Through the 2000s and 2010s the festival became an established regional event drawing several thousand people each Fourth of July weekend; a 2013 review counted more than 30 bands and an estimated 5,000 or more attendees. Its bills ranged from the festival's roots-music core to national touring acts: The Avett Brothers played in 2007, the 23rd festival in 2014 featured Donna the Buffalo and The Horse Flies, the 26th in 2017 paired Donna the Buffalo with Jim Lauderdale, and the 28th in 2019 was headlined by The Wailers, Donna the Buffalo, and the Jamestown-founded 10,000 Maniacs. The 2020 and 2021 festivals were cancelled because of the COVID-19 pandemic, and the event resumed in 2022.

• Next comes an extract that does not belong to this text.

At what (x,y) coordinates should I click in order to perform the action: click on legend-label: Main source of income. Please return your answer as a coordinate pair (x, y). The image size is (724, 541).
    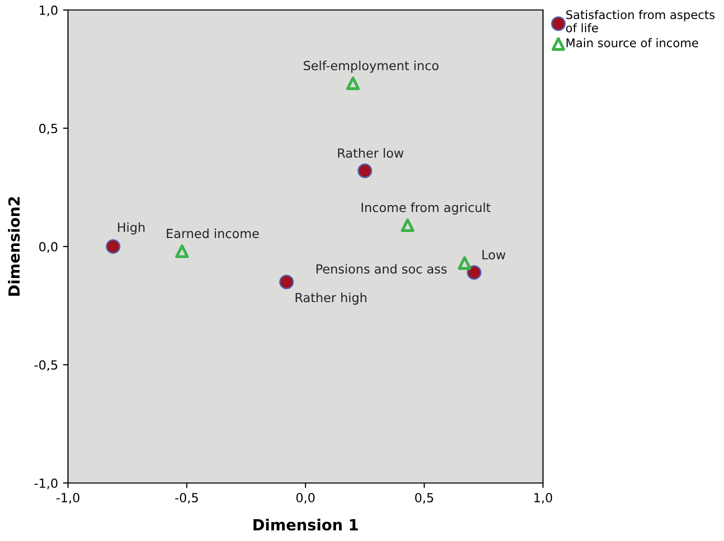
    Looking at the image, I should click on (632, 43).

The festival marked its 30th anniversary in 2023, with Donna the Buffalo headlining a bill of 33 acts that included Peter Rowan and Keller Williams. The 2024 edition was headlined by Sam Bush and added a larger stage in the woods. Co-founder David Tidquist died in November 2024; the 2025 festival was dedicated to him and its main stage was renamed "David's Stage," with a lineup that included Andy Frasco, Beats Antique, and Dustbowl Revival. The 2026 festival, the 33rd, was scheduled for July 2–5 and expanded to a four-day format led by Ripe, The Dip, Donna the Buffalo, and Moontricks.

==Format and venue==
The festival takes place on the Rockcastle family's farm and campground outside Sherman, where the owners raise grass-fed cattle and organic shiitake mushrooms; the land has operated as a campground since the 1960s. The Erie Reader described the all-ages, camping-based event as "a festival for the generations". The festival is independently financed by the Rockcastles and does not carry corporate sponsorship.

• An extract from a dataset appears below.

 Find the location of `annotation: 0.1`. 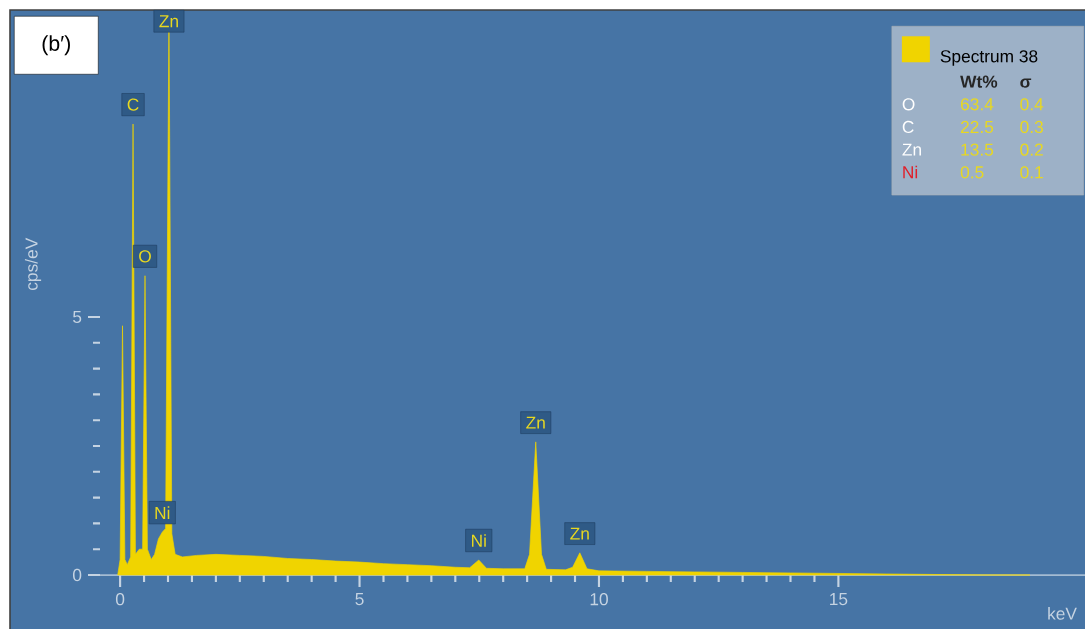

Music is presented on several stages. For much of the festival's history these were a main stage, an all-night dance tent, and the wooded Tiger Maple Stage; a larger stage deep in the woods, later named the Dragon Stage, was added in 2024, and the main stage was renamed David's Stage in 2025 in honor of co-founder Tidquist. Alongside the music, the festival offers instrument and dance workshops, food and craft vendors, children's and teens' activities, and swimming at a lifeguarded pond.

==Music and performers==
The festival's programming is rooted in Americana, old-time, and bluegrass, and extends across Cajun, zydeco, reggae, funk, soul, and jam band styles, with an emphasis on artists who perform original material. Well-known acts to have played the festival include The Avett Brothers, who appeared in 2007, as well as Lake Street Dive, Rusted Root, 10,000 Maniacs, The Wailers, Sam Bush, Keller Williams, Peter Rowan, Rubblebucket, Andy Frasco, and Beats Antique.

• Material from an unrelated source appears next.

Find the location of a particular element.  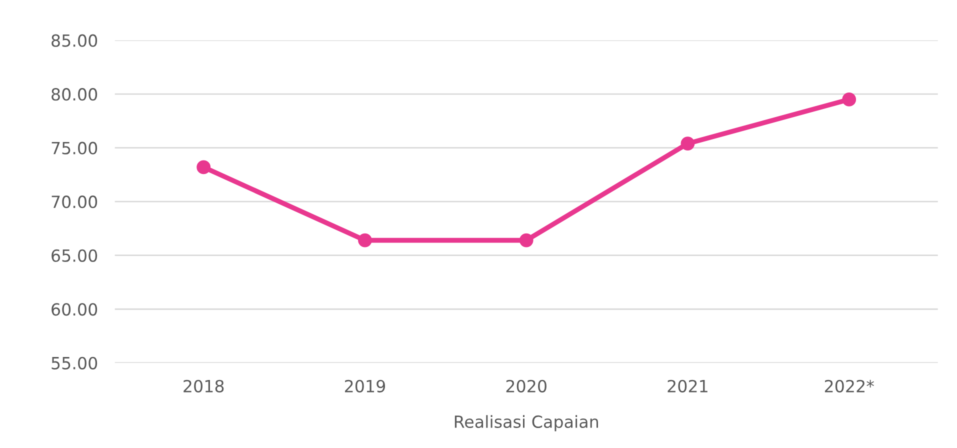

x-axis-title: Realisasi Capaian is located at coordinates (526, 424).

According to the festival's roster of past performers, artists who have appeared at the Great Blue Heron Music Festival include 10,000 Maniacs, Alison Pipitone, Armor & Sturtevant, Baby Gramps, Bombadil, Donna the Buffalo, Hypnotic Clambake, Jim Donovan, John & Mary, Kate Jacobs, Lightnin' Wells, Los Straitjackets, Peacefield, Rusted Root, Say Zuzu, Slobberbone, Slo-Mo, Southern Culture on the Skids, Steve Riley and the Mamou Playboys, The Avett Brothers, The Big Wu, The Burns Sisters, The Campbell Brothers, The Horse Flies, The Mighty Wallop!, The Mollys, The Red Stick Ramblers, The Tarbox Ramblers, Tim O'Brien, Tony Vacca, Zekuhl, and Zydeco Experiment. More recent performers have included Lake Street Dive, The Wailers, Sam Bush, Keller Williams, Peter Rowan, Rubblebucket, Andy Frasco & The U.N., Beats Antique, Ripe, and The Dip.